しかしそれをシューレはあっさりと避けて見せた。
「弱いですね。薄いですね。あまりにも軽い。そして歪だ。醜くもないのに、美しくもない。なんとも目ざわりですね、あなたは」
吐き捨てるように告げて、シューレは緋色に手を向けた。
強大な力を感じた。
「消し飛んでください」
「緋色っ!」
まずい。
そう思った時には、シューレの力は解き放たれていた。
絶対破壊の威力を持った光が緋色に叩きこまれる。
――直前。
白銀が、紫の光を打ち砕いた。
「……いい加減、うざいって、あなた」
舞い降りたのは、万能の《顕現》をしたナユタ。
そしてエレナにスイ、茉莉や小夜までいた。
皆が、シューレを囲んでいる。
「アイリスや緋色に手をだしたんだから、私達全員を相手にする覚悟はあるんでしょ?」
ナユタの鋭い声。
「よくもまあ、人の姉につきまとってくれるものですね」
「この狂人が。
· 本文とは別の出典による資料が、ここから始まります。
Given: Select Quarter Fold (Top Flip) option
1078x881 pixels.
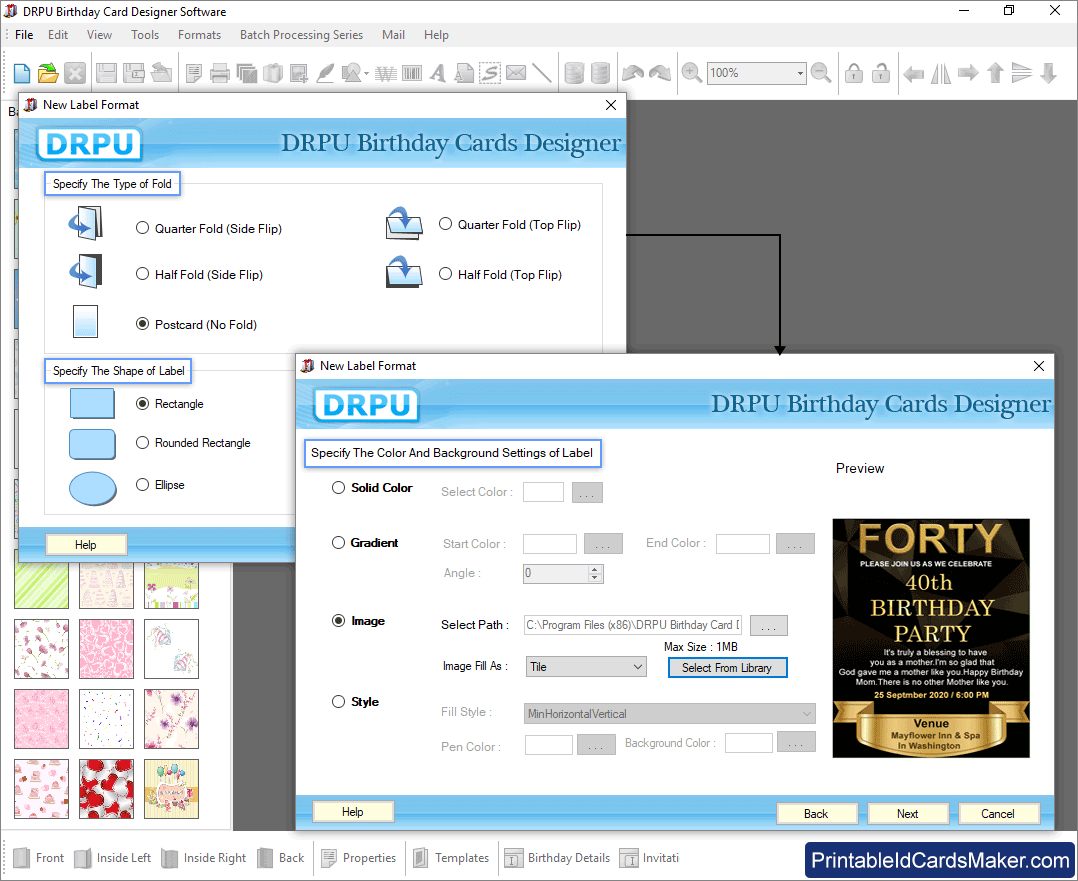Looking at the screenshot, I should 446,224.
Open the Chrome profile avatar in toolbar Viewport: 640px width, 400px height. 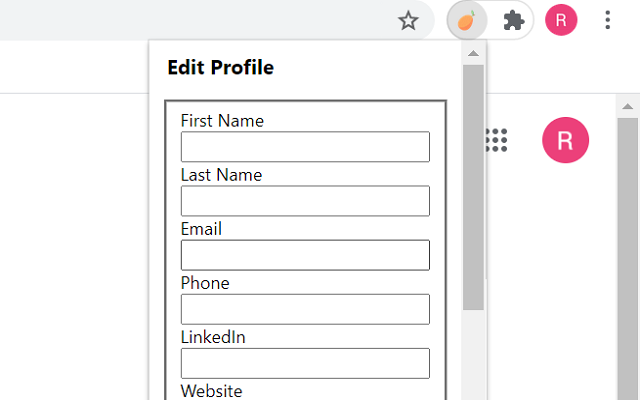[561, 21]

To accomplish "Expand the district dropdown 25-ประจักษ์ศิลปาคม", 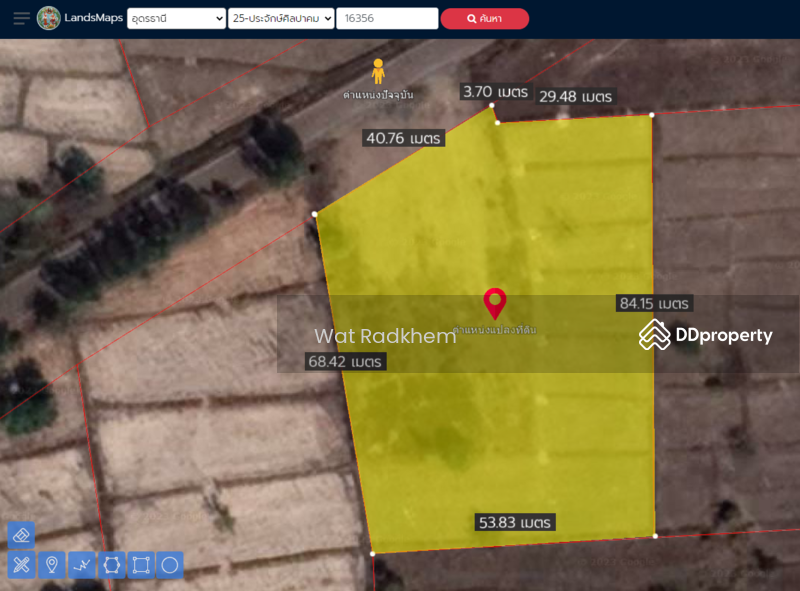I will (280, 18).
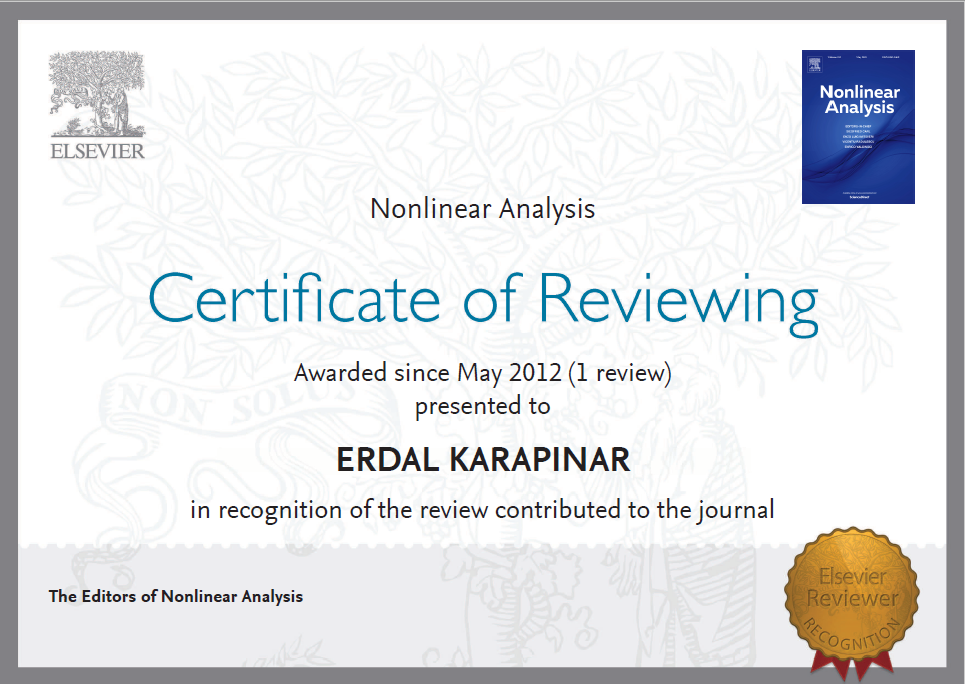Image resolution: width=965 pixels, height=684 pixels.
Task: Click the in recognition of the review sentence
Action: coord(482,509)
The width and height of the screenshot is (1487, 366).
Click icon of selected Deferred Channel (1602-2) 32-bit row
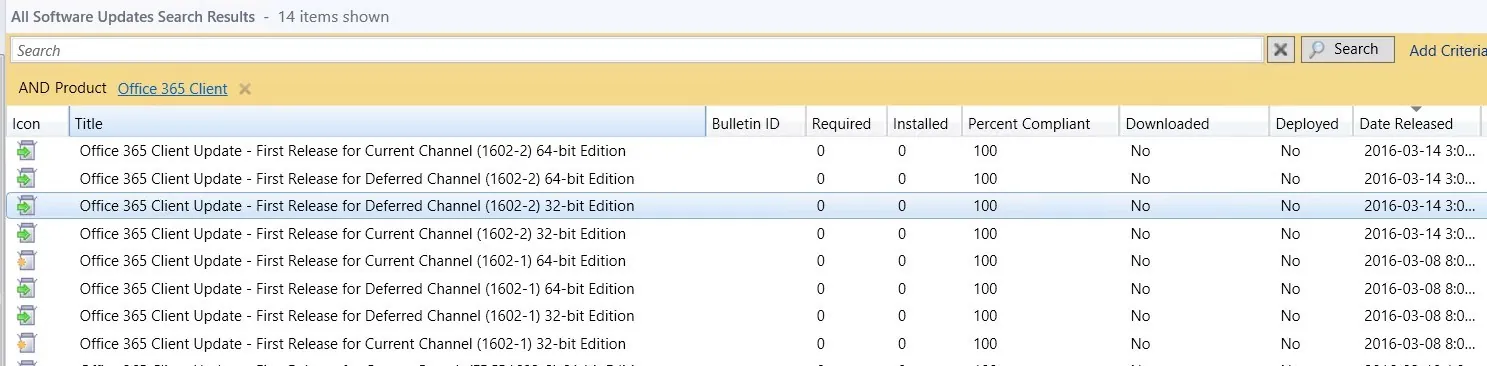[26, 206]
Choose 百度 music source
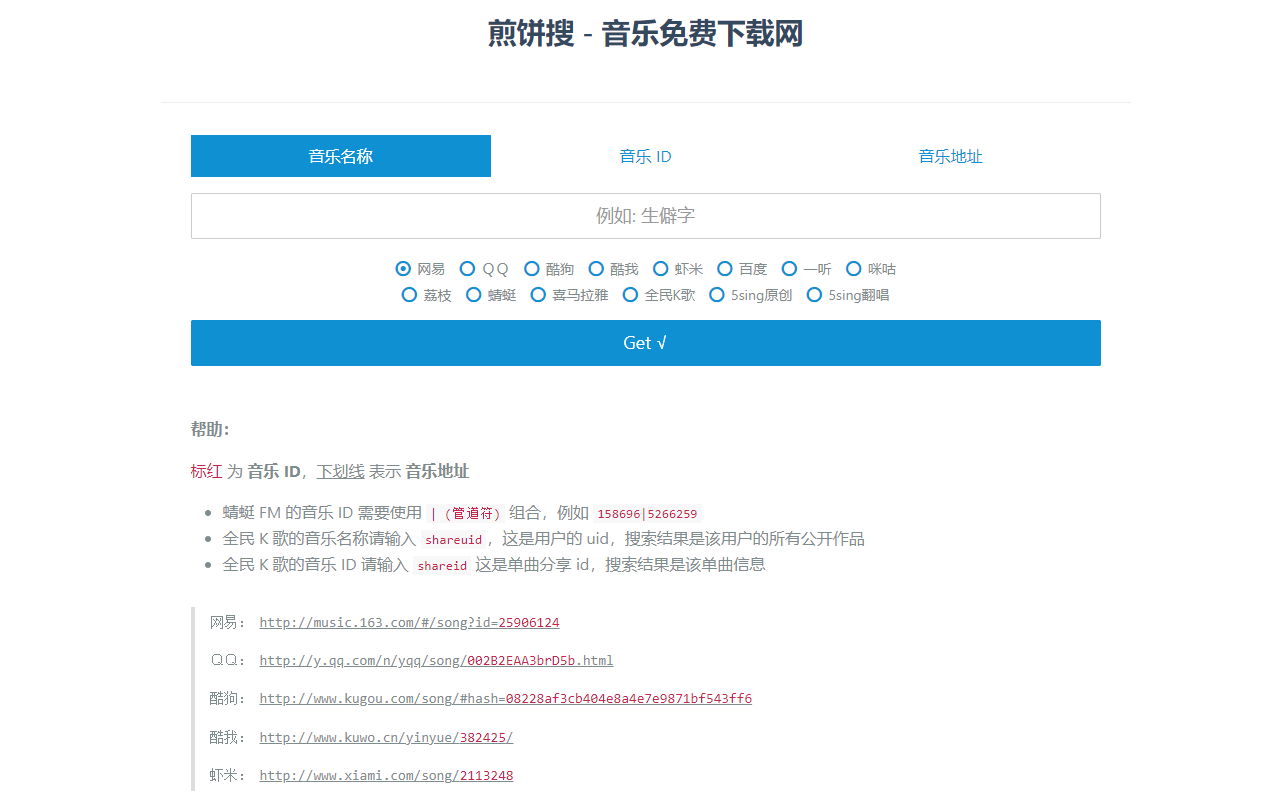The height and width of the screenshot is (791, 1286). pos(725,268)
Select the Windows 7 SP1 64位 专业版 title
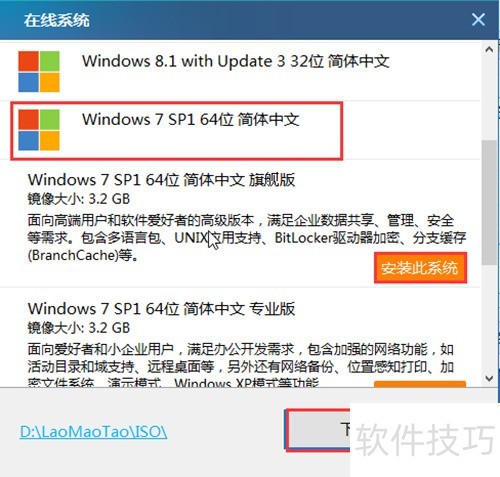Image resolution: width=500 pixels, height=477 pixels. (x=161, y=309)
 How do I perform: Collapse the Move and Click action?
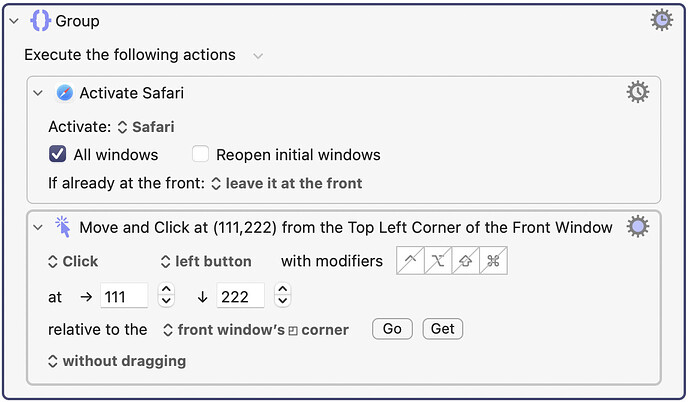38,227
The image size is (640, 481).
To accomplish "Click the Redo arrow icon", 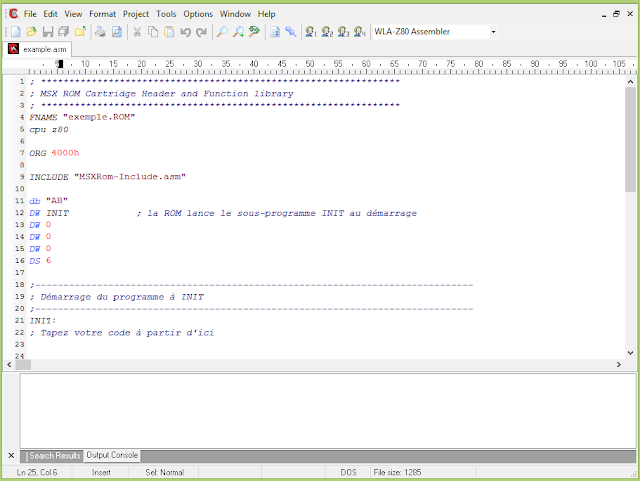I will (202, 32).
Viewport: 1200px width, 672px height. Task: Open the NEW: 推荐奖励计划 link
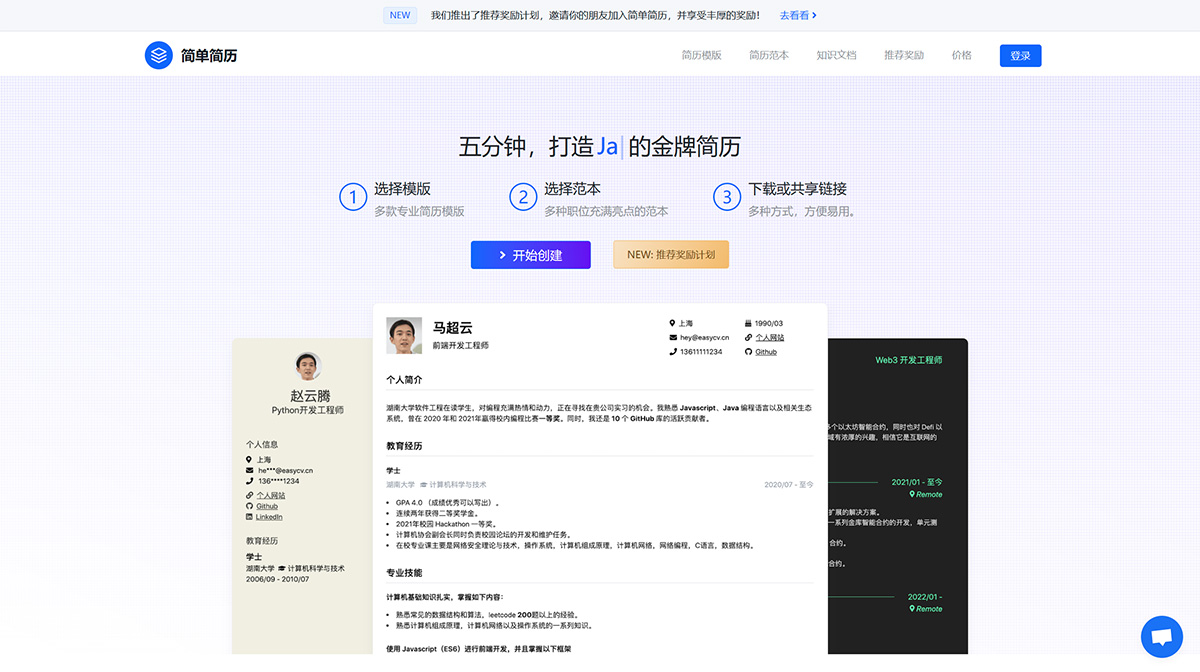coord(670,254)
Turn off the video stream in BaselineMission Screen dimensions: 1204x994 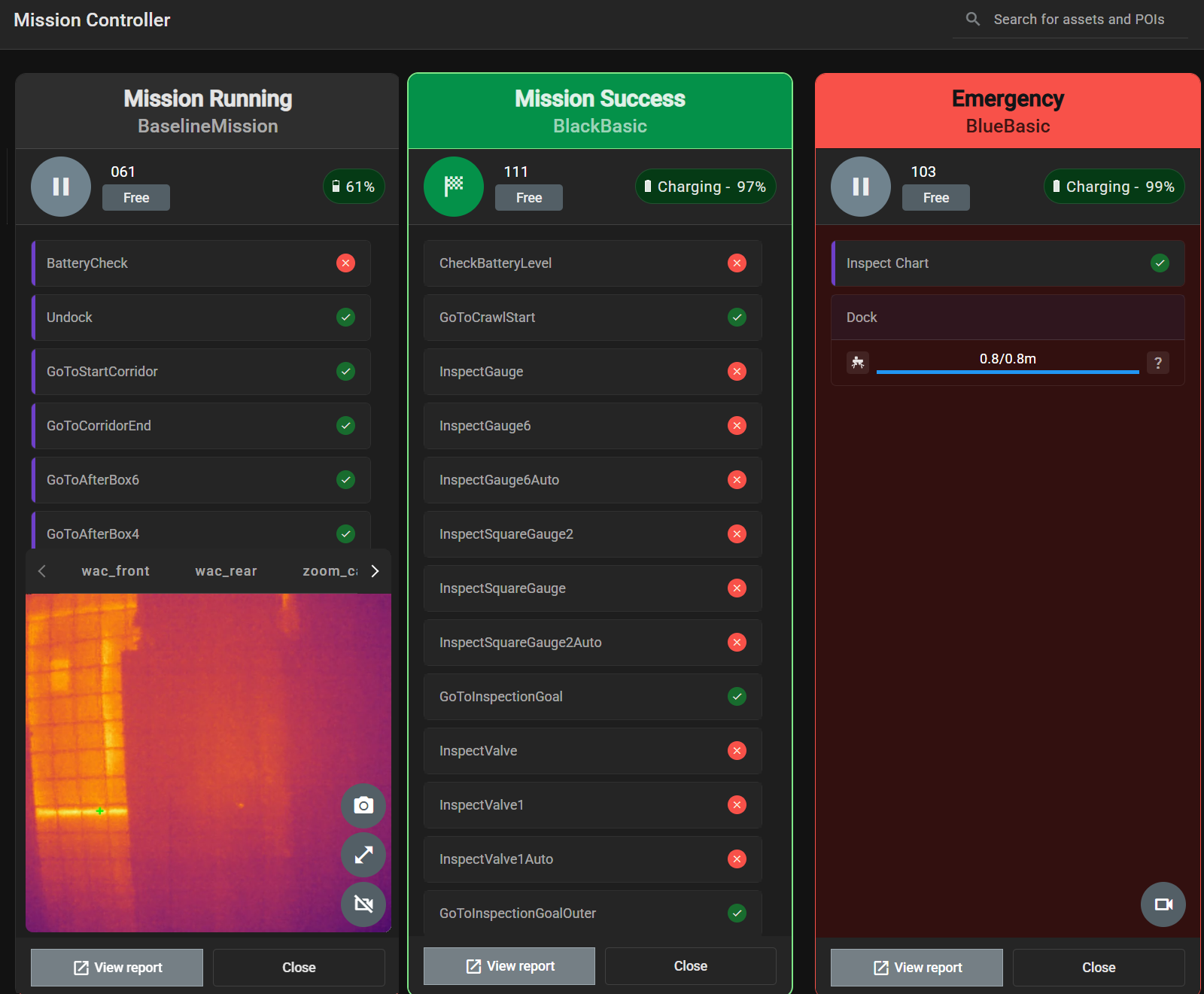(363, 904)
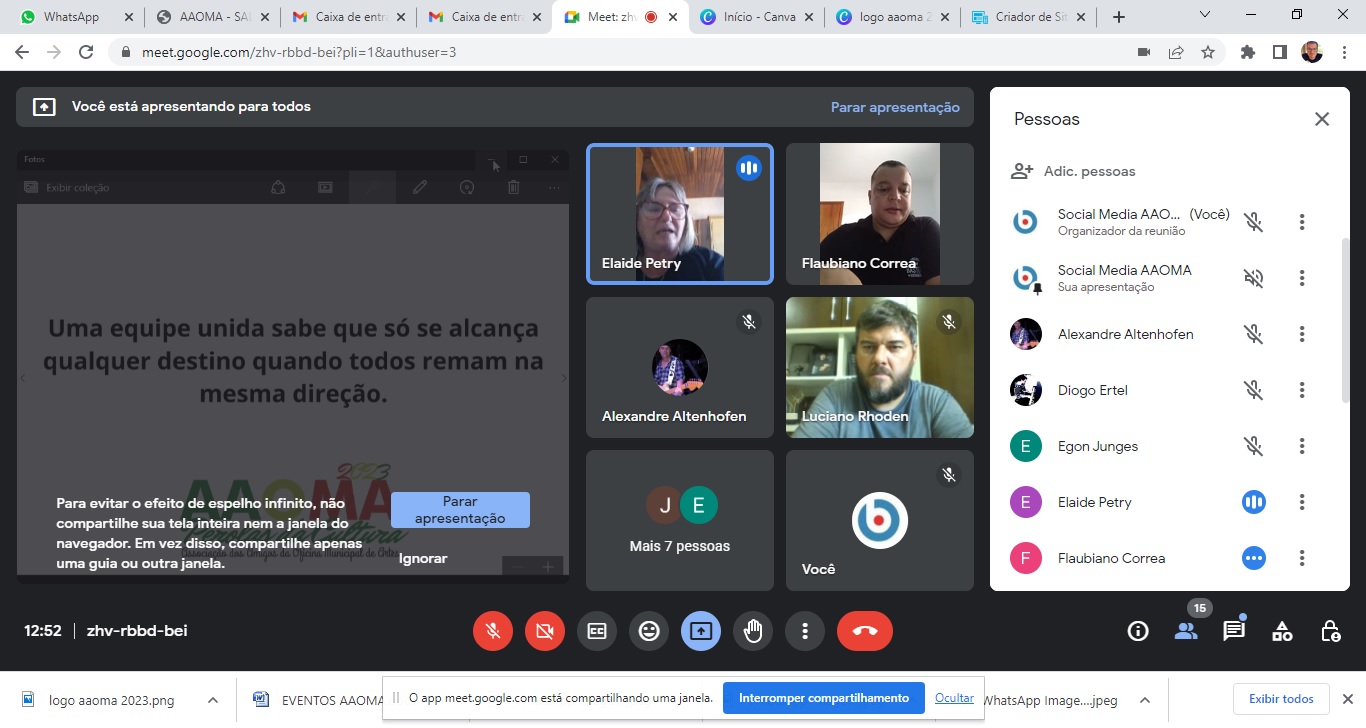Toggle the camera off button
1366x728 pixels.
click(x=545, y=631)
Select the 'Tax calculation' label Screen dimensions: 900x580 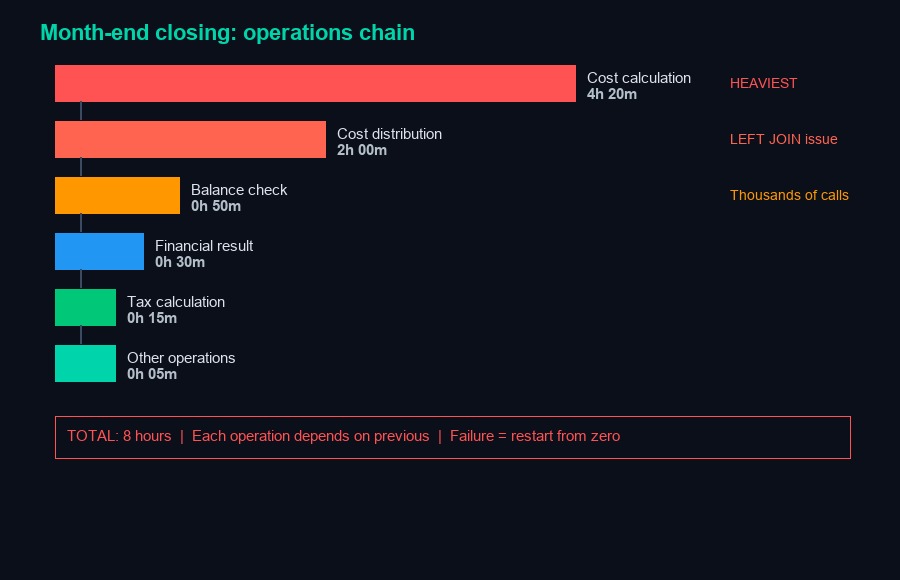[176, 302]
めざわりというなら、そっちがでしょう」
エレナとスイが、珍しく怒っているのが分かった。
私のために、怒ってくれているのか……?
「見過ごせない……アイリスも、私の大切な生徒だから」
「前々からあなたの行動は目にあまるんですよ」
茉莉に、小夜も……。
「……ふん」
シューレが鼻を鳴らす。
「ま、いいでしょう。今回は素直に引きますよ。あなたたちなんかと戦っても気分がわるくなるだけですからね」
「逃がすと思うの?」
ナユタが純白の翼を広げる。
「逃げられないと思いますか?」
刹那。
狂気が溢れだした。
「――!?」
無数の紫の羽が乱舞する。
その中で、シューレの姿がかききえる。
「っ、待……!」
そして、シューレは消えた。
「っ、逃がしたか……」
「……まあいいじゃん」
悔しがるナユタに緋色が言う。
「アイリスを助けられた。それで十分!」
そして緋色は、私に笑いかけてきた。
……ああ。
ありがとう、緋色。
そして、皆。
…………けれど。
わたしは、皆に守られなければならないわたしが……。